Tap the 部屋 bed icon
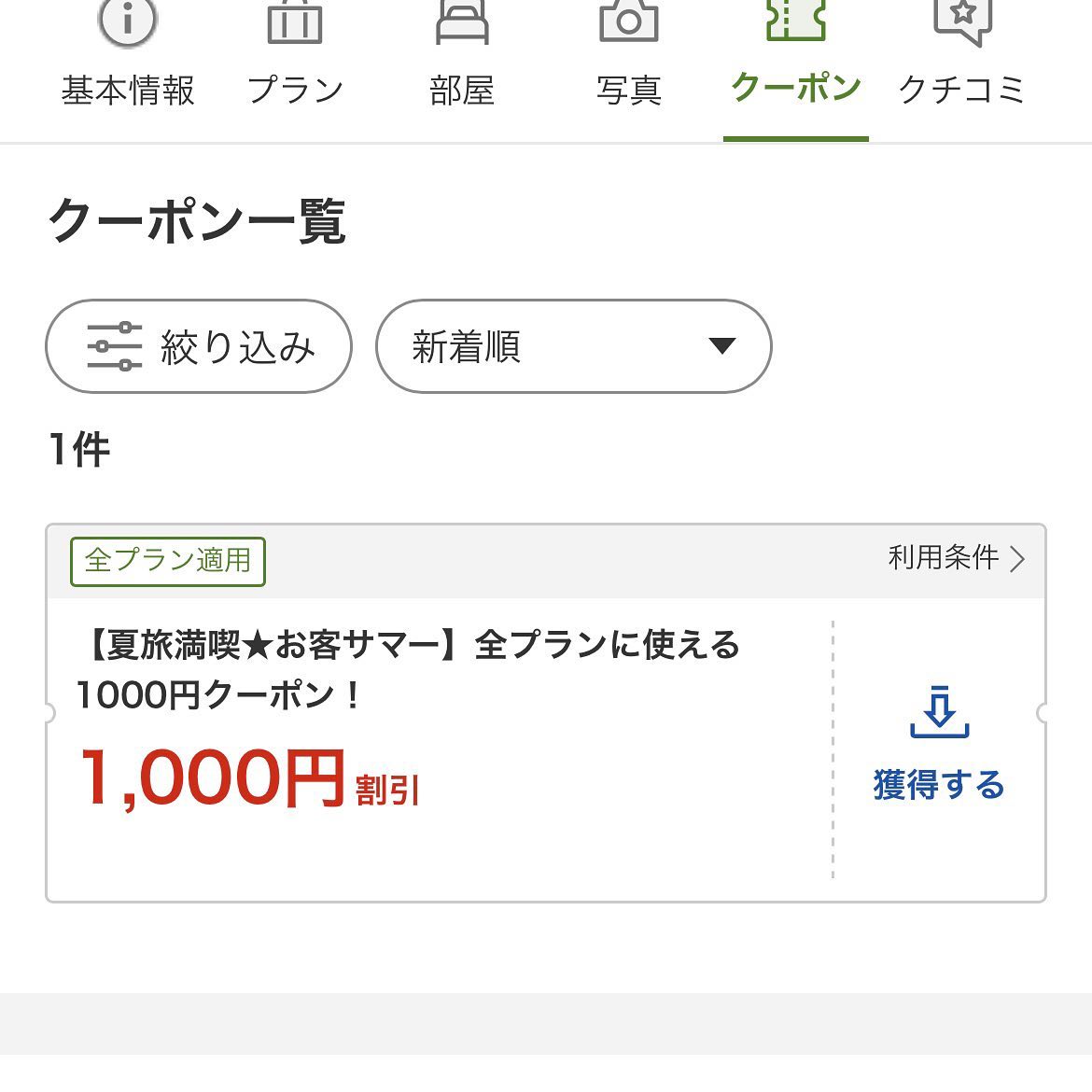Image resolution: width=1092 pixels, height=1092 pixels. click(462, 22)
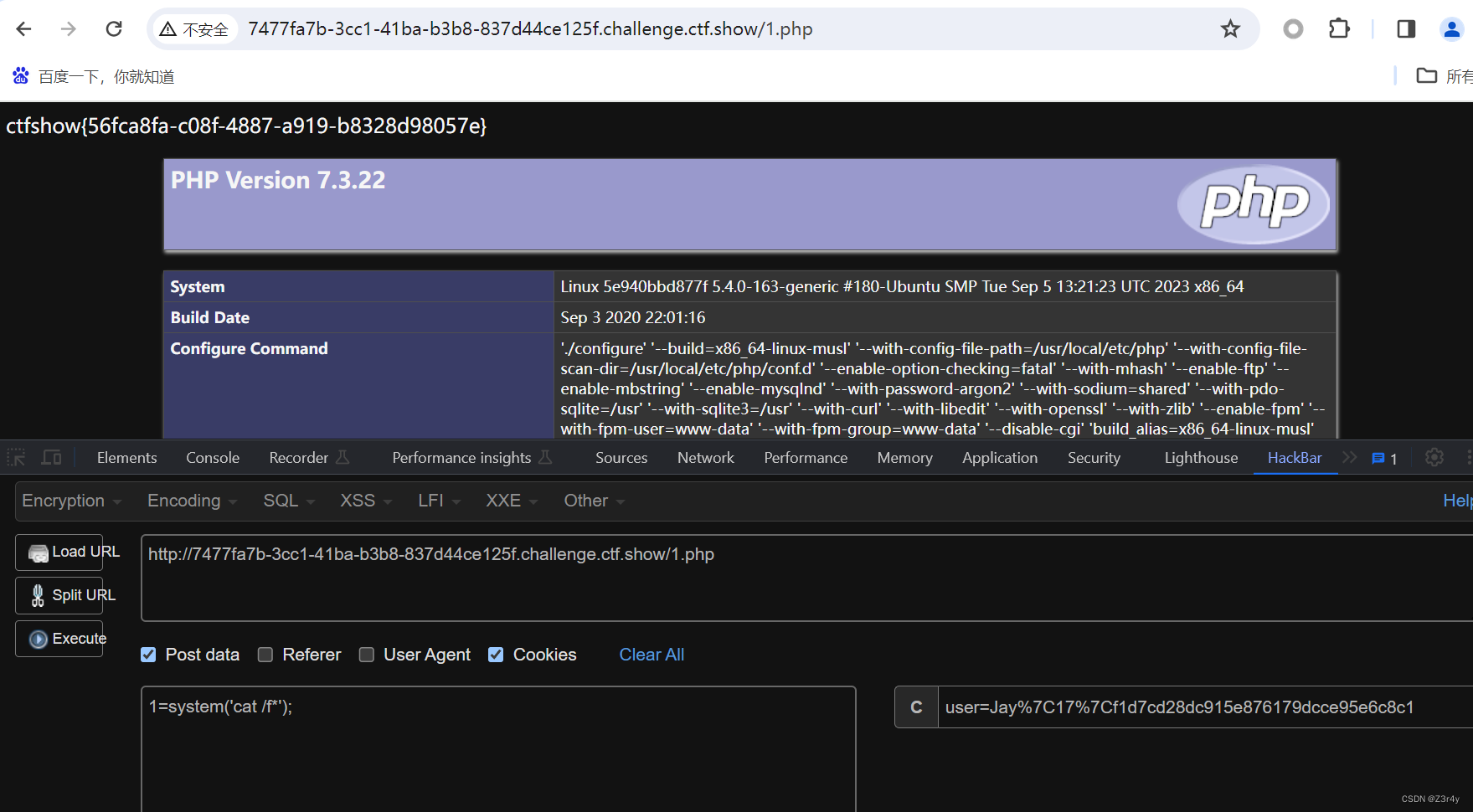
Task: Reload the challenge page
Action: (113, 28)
********************
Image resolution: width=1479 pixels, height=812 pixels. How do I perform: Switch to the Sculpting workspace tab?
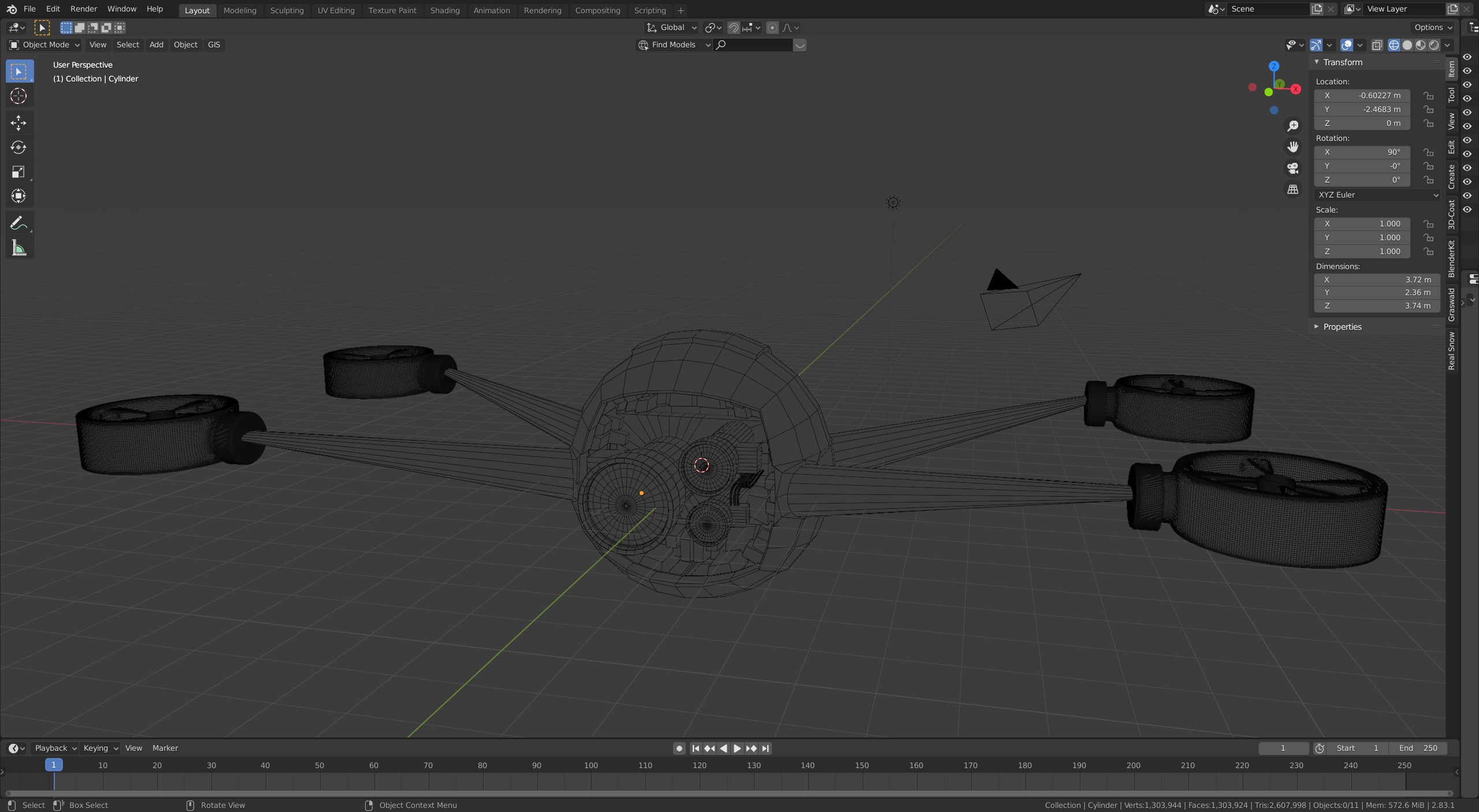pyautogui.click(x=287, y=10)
********************
* **Task to carry out**: Copy the entries verbatim, from the line with "Image resolution: width=1479" to the line with "pyautogui.click(x=287, y=10)", both included, and leave the pictures out of your answer.

* **Full solution**:
Image resolution: width=1479 pixels, height=812 pixels. How do I perform: Switch to the Sculpting workspace tab?
pyautogui.click(x=287, y=10)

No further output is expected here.